I’ve received a number of emails about Ezekiel Emanuel’s and Steven Pearson’s op-ed in the NYT on Monday. I admit, part of the reason I haven addressed it is because I’m a little annoyed that so many of you thought this was a new idea. How many times have we written here about paying for things that work and not paying for things that don’t?
But I guess it isn’t “real” if it isn’t published in the NYT. (That was sarcasm).
Now to their argument. Here’s the setup:
Proton beam therapy is a kind of radiation used to treat cancers. The particles are made of atomic nuclei rather than the usual X-rays, and theoretically can be focused more precisely on cancerous tissue, minimizing the danger to healthy tissue surrounding it. But the machines are tremendously expensive, requiring a particle accelerator encased in a football-field-size building with concrete walls. As a result, Medicare will pay around $50,000 for proton beam therapy for a patient with prostate cancer, roughly twice as much as it would if the patient received another type of radiation.
For a few pediatric brain cancers, this type of therapy seems to be better than what we would otherwise do. Fantastic. The problem is that the centers, in order to make the machines profitable, have started to used them on cancers where there is no evidence that they do a better job. Should insurance have to pay for that extra cost? Should Medicare?
We could say no, but then we won’t ever know if the things work. We could say yes, but only for studies. I’m more inclined to get behind that, especially if we agree that if the studies re negative, we stop paying. Or, we could go with the plan that I’ve been advocating for some time:
The most promising option is a new approach called dynamic pricing. Medicare would pay more for proton beam therapy, but only for diseases that are proven to be treated more effectively by the therapy than by other forms of radiation. For cancers like prostate, it would pay only what it pays for the cheaper alternatives. But if studies were done showing that proton beam therapy was better than other treatments, the payment would go up. If no studies were done, or the new evidence demonstrated no advantages, then coverage would continue, but at the lower reimbursement.
Of course hospitals could continue charging patients more for proton beam therapy, and patients who wanted the treatment could pay the difference themselves. But this should not be seen as unfair to those who can’t afford it, because there are alternatives that are just as effective.

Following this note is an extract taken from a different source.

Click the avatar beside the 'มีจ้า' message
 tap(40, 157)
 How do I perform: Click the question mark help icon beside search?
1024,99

I have absolutely no problem with people paying for stuff they want. This is the United States of America, and you should be free to pay for things with your own money. But I also have no problem saying that we shouldn’t use taxpayer money to pay for things that are more expensive, yet no better. I think I’ve been pretty consistent in saying that.
My problem with op-eds like this, though, is that they always focus on new, rare things. Oh, the outrage of proton beam therapy! It’s $50,000 per patient (versus $25,000 for non-proton beam therapy).

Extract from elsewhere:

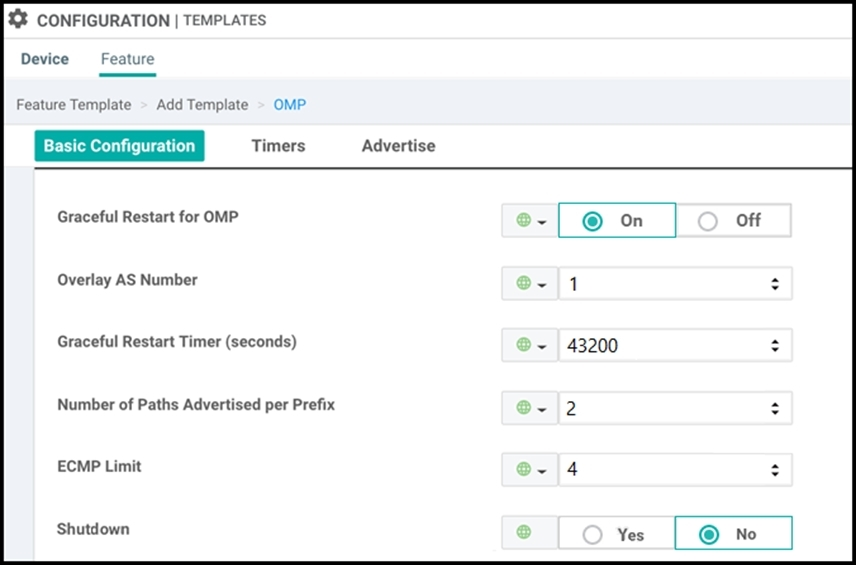Select Off for Graceful Restart for OMP
Viewport: 856px width, 565px height.
[x=734, y=221]
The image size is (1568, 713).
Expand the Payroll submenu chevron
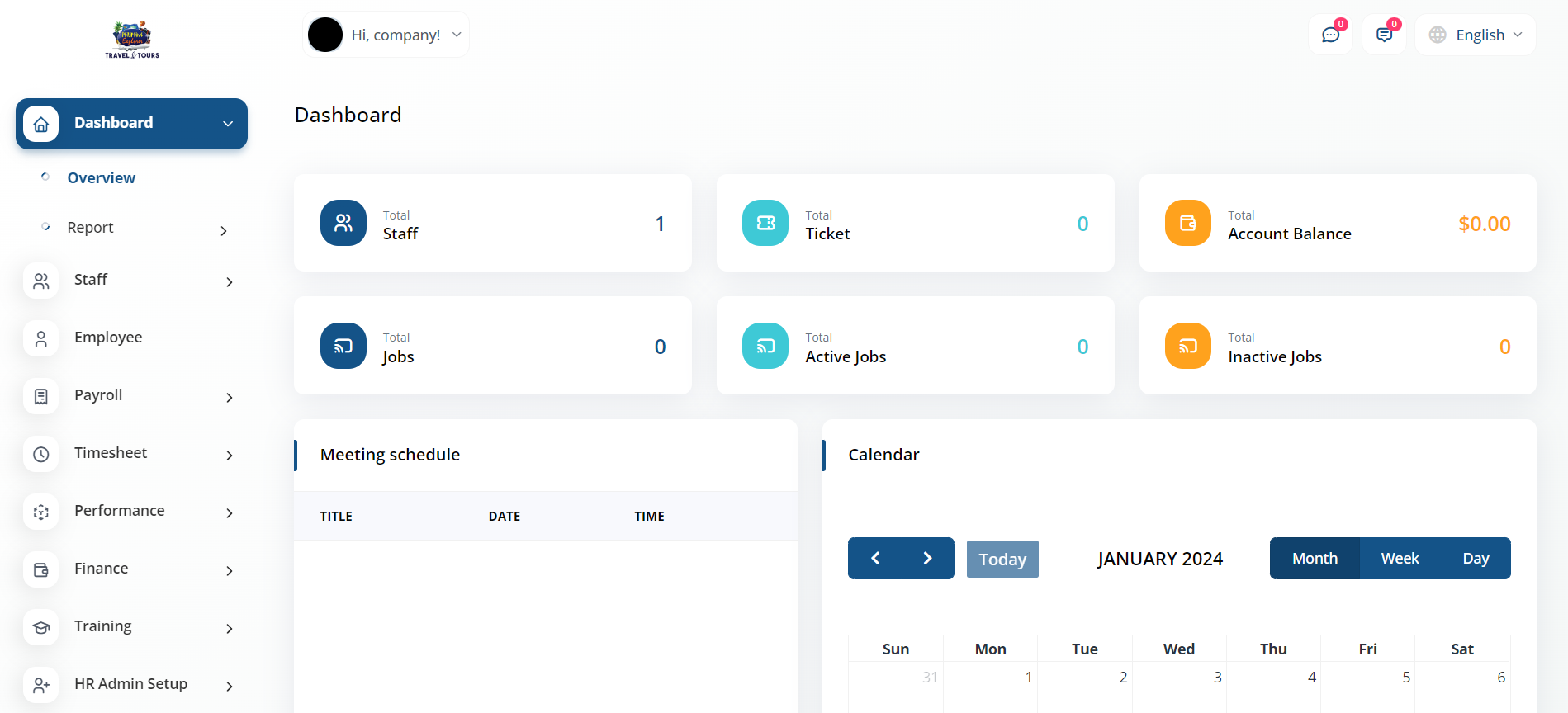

So, yes, this makes for a great piece in the NYT. But it ignores the millions of smaller things we do every day on a much larger scale that don’t work. The half-million arthroscopic knee surgeries to correct osteoarthritis of the knee, at a cost of $3 billion. The hundreds of billions of dollars we spend on drugs that are absolutely no better than other, cheaper ones. The MRI tests we order and the procedures we do that likely aren’t necessary. The mammograms, PSA tests, and PAP smears that can’t even be discussed without outrage and death panels being brought into play.
It’s a cultural problem as much as a medical one. It won’t be fixed by focusing on a rare treatment for a fatal disease. That makes for a great op-ed, but it’s not going to change the way we do things.